The problem with ad hoc actions such as public shaming is that while can be very effective in marshaling public opinion against a particular person, group or idea, they can also be used for group bullying. And we have seen many examples of people who are bullied on the internet because they are different, hold conflicting opinions or don’t conform to the social or physical standards of one set of Web users or another.
The actions of GoDaddy and Google are more targeted. When they see actions they don’t like or that they feel hurt the corporation’s reputation, then they react. This is entirely within their rights because these are private organizations and they can terminate any customer that violates their terms of service. In the case of Daily Stormer, both organizations felt that the site was inciting violence, which isn’t allowed.

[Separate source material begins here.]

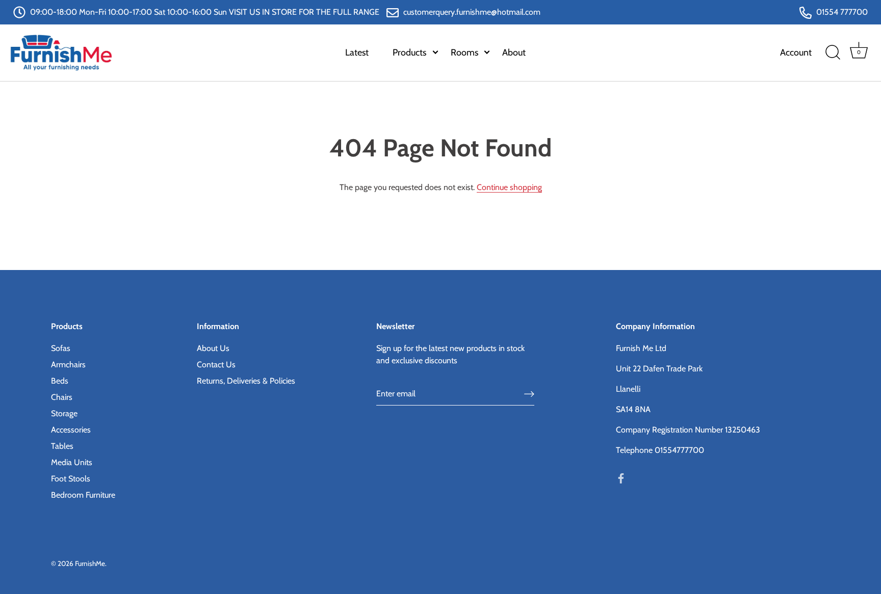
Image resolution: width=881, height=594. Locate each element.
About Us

This is an important distinction because it shows that a business’s right to protect itself doesn’t disappear just because it uses the internet for communication. If some group is using your facilities for a purpose you find objectionable, you can stop it.
In addition, it also makes clear that in most cases you don’t need to tolerate your employees engaging in activities that reflect badly on your business. While there are limits to what you can do in regards to government employees and to employees covered by a contract of employment, you don’t have to employ those who conduct themselves in ways you find objectionable, especially if their conduct involves things participation in hate group activities.
But it’s also important to remember that the internet works both ways. If your organization does something that some segment of internet society finds objectionable, it can extract vengeance on you as well.